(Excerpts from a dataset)
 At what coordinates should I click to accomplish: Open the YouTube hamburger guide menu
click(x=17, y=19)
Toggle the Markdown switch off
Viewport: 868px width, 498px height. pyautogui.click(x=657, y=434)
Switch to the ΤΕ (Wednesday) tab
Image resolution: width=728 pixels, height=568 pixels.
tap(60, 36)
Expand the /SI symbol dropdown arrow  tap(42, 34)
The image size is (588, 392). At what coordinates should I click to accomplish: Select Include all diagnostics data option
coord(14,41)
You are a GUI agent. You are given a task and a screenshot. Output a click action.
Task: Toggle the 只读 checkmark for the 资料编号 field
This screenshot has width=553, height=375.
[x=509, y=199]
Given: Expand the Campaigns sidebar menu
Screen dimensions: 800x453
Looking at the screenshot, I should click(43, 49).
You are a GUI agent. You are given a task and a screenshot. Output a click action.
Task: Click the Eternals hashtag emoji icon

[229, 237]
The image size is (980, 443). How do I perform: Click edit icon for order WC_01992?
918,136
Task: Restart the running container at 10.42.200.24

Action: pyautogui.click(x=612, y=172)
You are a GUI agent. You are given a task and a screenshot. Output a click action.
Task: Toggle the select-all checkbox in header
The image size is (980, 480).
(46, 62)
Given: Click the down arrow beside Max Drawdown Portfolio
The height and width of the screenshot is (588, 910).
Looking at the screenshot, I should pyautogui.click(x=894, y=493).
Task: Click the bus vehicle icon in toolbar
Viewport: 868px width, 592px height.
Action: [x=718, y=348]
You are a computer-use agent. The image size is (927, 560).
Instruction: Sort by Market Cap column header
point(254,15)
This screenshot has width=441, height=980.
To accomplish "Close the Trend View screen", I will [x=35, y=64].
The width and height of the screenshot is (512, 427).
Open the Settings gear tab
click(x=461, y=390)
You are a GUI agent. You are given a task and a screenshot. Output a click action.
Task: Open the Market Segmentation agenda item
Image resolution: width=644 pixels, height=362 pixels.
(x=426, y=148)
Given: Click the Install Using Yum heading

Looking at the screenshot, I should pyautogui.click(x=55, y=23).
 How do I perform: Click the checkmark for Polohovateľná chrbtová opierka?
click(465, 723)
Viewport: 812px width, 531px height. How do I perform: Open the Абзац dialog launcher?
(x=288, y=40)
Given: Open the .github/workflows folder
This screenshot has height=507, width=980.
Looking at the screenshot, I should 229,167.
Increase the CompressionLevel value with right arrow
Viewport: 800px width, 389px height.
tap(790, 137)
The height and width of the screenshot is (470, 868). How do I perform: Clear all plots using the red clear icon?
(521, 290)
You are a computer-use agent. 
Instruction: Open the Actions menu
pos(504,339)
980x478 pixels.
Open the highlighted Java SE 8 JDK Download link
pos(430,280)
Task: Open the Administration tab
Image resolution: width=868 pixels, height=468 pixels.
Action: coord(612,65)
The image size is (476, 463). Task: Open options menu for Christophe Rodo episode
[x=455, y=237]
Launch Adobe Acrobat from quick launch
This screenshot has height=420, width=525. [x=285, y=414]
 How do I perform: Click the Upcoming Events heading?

• [Task to complete] The word "arrow" appears in some lines above. Return every one of those lines.

• [Written reply]
Expand the /SI symbol dropdown arrow  tap(42, 34)
Given: Click the down arrow beside Max Drawdown Portfolio
Increase the CompressionLevel value with right arrow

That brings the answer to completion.